Post-Surgical Rehabilitation
One of the most important roles of hand therapy is guiding recovery after surgery. The timeline for something like a flexor tendon repair illustrates how carefully structured this process is.
In the first three to five days, the hand stays elevated and immobilized in a protective splint. The goal is simply to prevent bleeding and swelling in the wound. No finger movement at all during this window.
From about four days to two weeks, gentle passive motion begins. The therapist moves your fingers for you as a warm-up, and you start very small active movements, bending only to about a third or half of a fist. Swelling is managed through elevation and gentle compression wraps. All of this happens within a protective dorsal block splint that prevents you from accidentally straightening the repaired tendon too far.
Between two and four weeks, the splint is shortened to allow more wrist motion, and you begin working toward a fuller fist. Exercises become slightly more demanding but still stay within safe limits. At six weeks, the splint typically comes off, and light daily hand use begins. From there, strengthening progresses gradually.
The precision of this timeline matters because moving too aggressively can rupture a healing tendon, while moving too little allows scar tissue to lock the tendon in place. A hand therapist walks that line with you week by week.
How Effective Is Hand Therapy
For carpal tunnel syndrome, one of the most common referral reasons, the evidence is encouraging. A review of five randomized controlled trials involving 533 participants found that manual therapy provided better short-term pain relief than surgery at one and three months. By six to twelve months, however, surgery showed greater improvements in hand function and symptom severity. Interestingly, quality-of-life improvements were similar between both groups. Longer-term follow-up at one and four years showed surgery maintaining an edge for functional outcomes.
What this means practically: hand therapy is a reasonable first-line approach for carpal tunnel syndrome, particularly if you want to avoid or delay surgery. If symptoms persist or worsen despite therapy, surgical options remain available and effective.
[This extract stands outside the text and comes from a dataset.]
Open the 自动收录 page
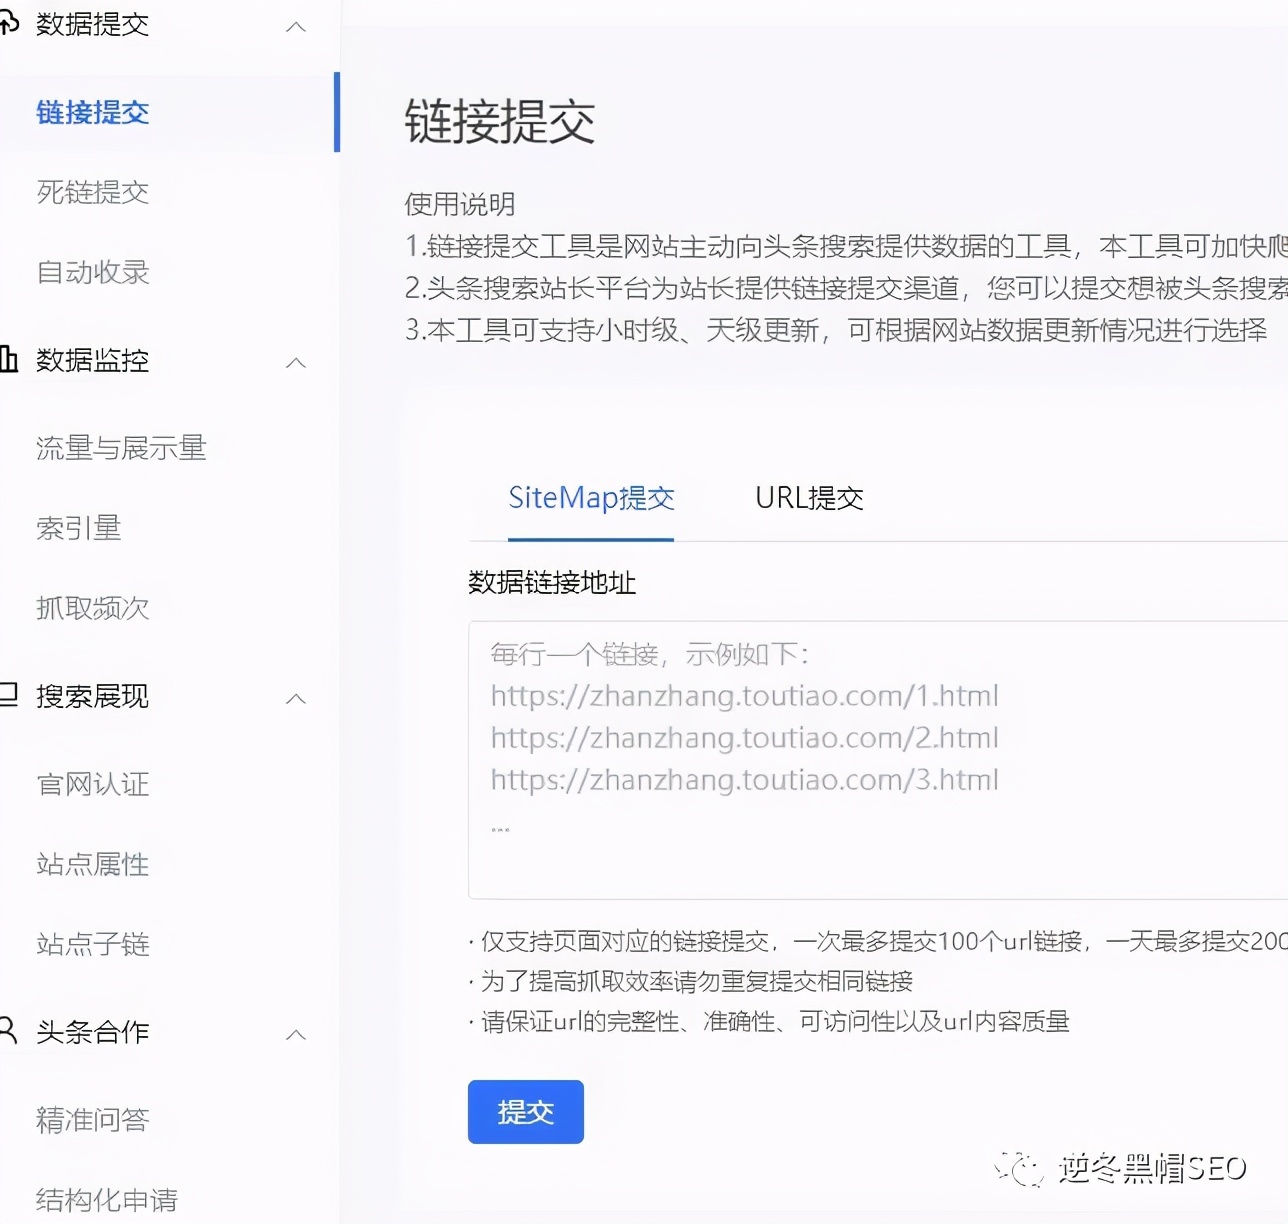The height and width of the screenshot is (1224, 1288). tap(92, 272)

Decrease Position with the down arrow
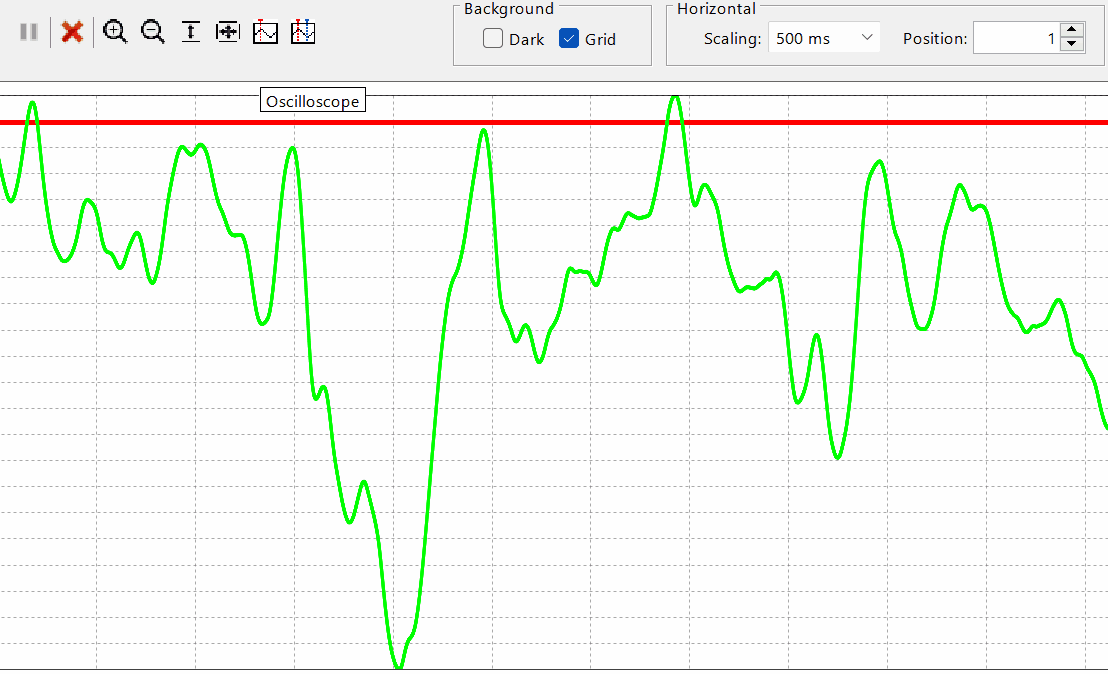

Many people find enough relief through therapy alone that they never need the operating room.
For post-surgical cases, the value of hand therapy is less a question of “does it work” and more a question of how much function you recover. After tendon repairs, fracture fixation, or joint replacement in the hand, structured rehabilitation is considered essential to achieving a good outcome. The surgery fixes the structural problem; therapy restores the ability to actually use your hand.
What a Typical Course Looks Like
The length of hand therapy varies widely depending on the condition. A straightforward case of mild carpal tunnel might involve six to eight visits over a couple of months. Recovery from a major tendon repair can take three to four months of regular sessions, sometimes longer. Chronic conditions like arthritis may involve a shorter initial course focused on learning joint protection strategies, exercises, and splint use, with occasional follow-up as needed.
Sessions usually last 30 to 60 minutes. Between appointments, you’ll have a home exercise program, and compliance with that program is one of the strongest predictors of a good outcome. The work you do in the clinic matters, but the daily repetition at home is where most of the gains accumulate.